PURPOSE:To provide the plunger which solves problems in forming of hollow glass products occurring in a large temp. difference in the respective parts of forming surfaces and less damages members at the time of assembly. CONSTITUTION:The plunger for forming the hollow glass products is so constituted as to control the temp. distribution of the forming surfaces by internally providing the plunger with a distributing chamber 22 to which cooling fluid is supplied and a cooling cavity 23 existing around the distributing chamber 22 and circulating the cooling fluid through the cooling cavity 23 from the distributing chamber 22. A spring nozzle 30 for supplying the cooling fluid to the corner parts of the cooling cavity 23 from the distributing chamber 22 is so mounted as to project from the corner part of the distributing chamber 22.

Description

Detailed Description of the Invention

[0001]

BACKGROUND OF THE INVENTION 1. Field of the Invention The present invention relates to a hollow glass product, and more particularly to a plunger suitable for molding a panel for a cathode ray tube.

[0002]

2. Description of the Related Art When molding a panel for a cathode ray tube, first, a predetermined amount of molten glass mass (gob) is formed in a mold in which a ring mold (body type) 10 and a bottom mold (bottom type) 11 shown in FIG. 2 are combined. It is obtained by press-molding the panel 13 having a desired shape by lowering the plunger (arrow-shaped) 12 by feeding it.

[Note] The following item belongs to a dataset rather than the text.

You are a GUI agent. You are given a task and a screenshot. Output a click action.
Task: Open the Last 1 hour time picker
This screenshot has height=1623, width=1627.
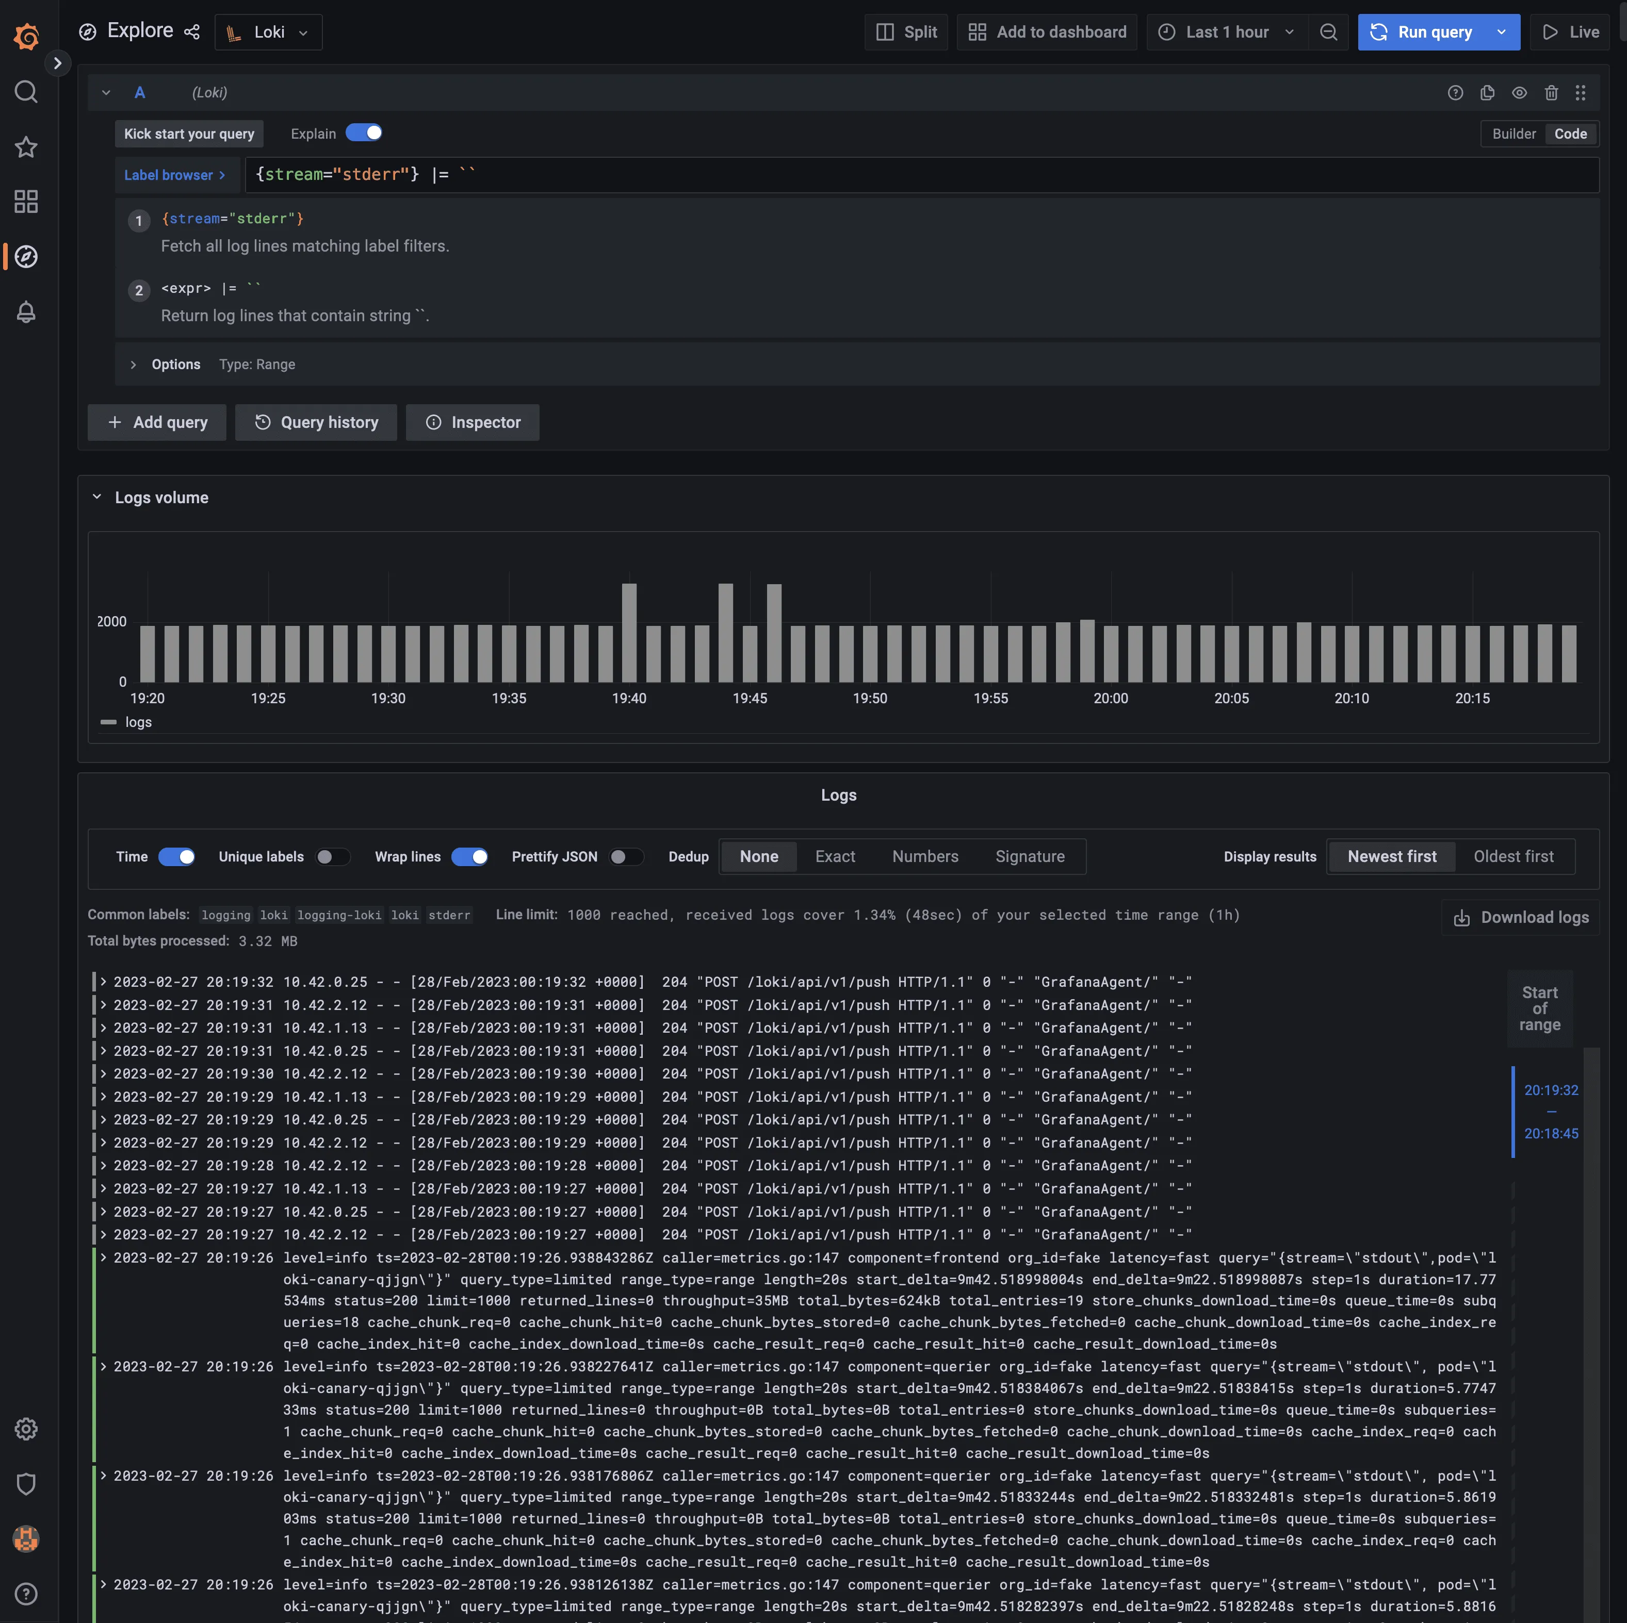pyautogui.click(x=1225, y=32)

Such a panel 13 is composed of a gently convex front plate 14, a corner portion 15 that bends sharply from the front plate 14, and a flange portion (side peripheral wall portion) 16 connected thereto. Seal edge 1 at the top
It is 7. The plunger 12 is wholly attached to the head body 18, and the molding surfaces thereof are the front molding surface 19 forming the inner surfaces of the front plate 14, the corner portion 15, and the flange portion 16 of the panel 13, and the corner molding surface 20. ,
The side peripheral molding surface 21.

The panel 13 is required to have a strict quality with respect to the curvature shape, cracks, wrinkles and the like of the inner surface thereof. When the panel 13 is molded, the temperature distribution on the molding surface of the plunger 12 is the quality. Influence.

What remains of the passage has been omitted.